EXERCISE OBJECTIVE: List every line of the records below that contains the string "dropdown", copying each such line in full. Count a line only if the letters match in case.

DATASET EXTRACT:
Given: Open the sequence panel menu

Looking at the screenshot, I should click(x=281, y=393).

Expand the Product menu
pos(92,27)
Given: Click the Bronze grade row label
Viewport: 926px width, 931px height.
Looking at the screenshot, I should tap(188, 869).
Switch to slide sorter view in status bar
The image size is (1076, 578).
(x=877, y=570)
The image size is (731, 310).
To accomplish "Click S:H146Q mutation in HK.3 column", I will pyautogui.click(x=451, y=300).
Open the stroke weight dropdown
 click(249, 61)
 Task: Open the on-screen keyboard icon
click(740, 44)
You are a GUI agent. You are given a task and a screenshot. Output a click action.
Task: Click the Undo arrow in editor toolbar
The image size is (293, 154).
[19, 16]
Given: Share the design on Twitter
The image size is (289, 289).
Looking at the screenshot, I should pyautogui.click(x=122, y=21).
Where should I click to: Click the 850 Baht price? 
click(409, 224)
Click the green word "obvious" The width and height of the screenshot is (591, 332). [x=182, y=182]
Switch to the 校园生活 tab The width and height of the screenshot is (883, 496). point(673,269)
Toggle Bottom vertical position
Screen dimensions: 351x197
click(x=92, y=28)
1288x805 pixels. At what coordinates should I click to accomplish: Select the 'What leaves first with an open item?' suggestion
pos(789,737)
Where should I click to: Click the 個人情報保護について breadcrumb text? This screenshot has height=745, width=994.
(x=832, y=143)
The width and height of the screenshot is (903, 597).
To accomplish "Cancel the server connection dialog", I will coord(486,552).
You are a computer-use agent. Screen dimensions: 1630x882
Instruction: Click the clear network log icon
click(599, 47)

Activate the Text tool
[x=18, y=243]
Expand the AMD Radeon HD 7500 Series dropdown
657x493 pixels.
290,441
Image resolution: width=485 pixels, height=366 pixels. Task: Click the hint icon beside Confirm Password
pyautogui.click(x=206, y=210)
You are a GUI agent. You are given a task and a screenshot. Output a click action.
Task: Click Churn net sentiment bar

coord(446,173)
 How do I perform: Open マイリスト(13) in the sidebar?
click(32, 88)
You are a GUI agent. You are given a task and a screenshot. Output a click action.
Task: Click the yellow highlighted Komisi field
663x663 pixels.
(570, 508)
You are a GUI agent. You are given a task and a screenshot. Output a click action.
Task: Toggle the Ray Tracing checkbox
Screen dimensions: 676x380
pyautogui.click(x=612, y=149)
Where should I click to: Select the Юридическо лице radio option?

FULL RESPONSE:
Open the stroke weight dropdown
Expand the AMD Radeon HD 7500 Series dropdown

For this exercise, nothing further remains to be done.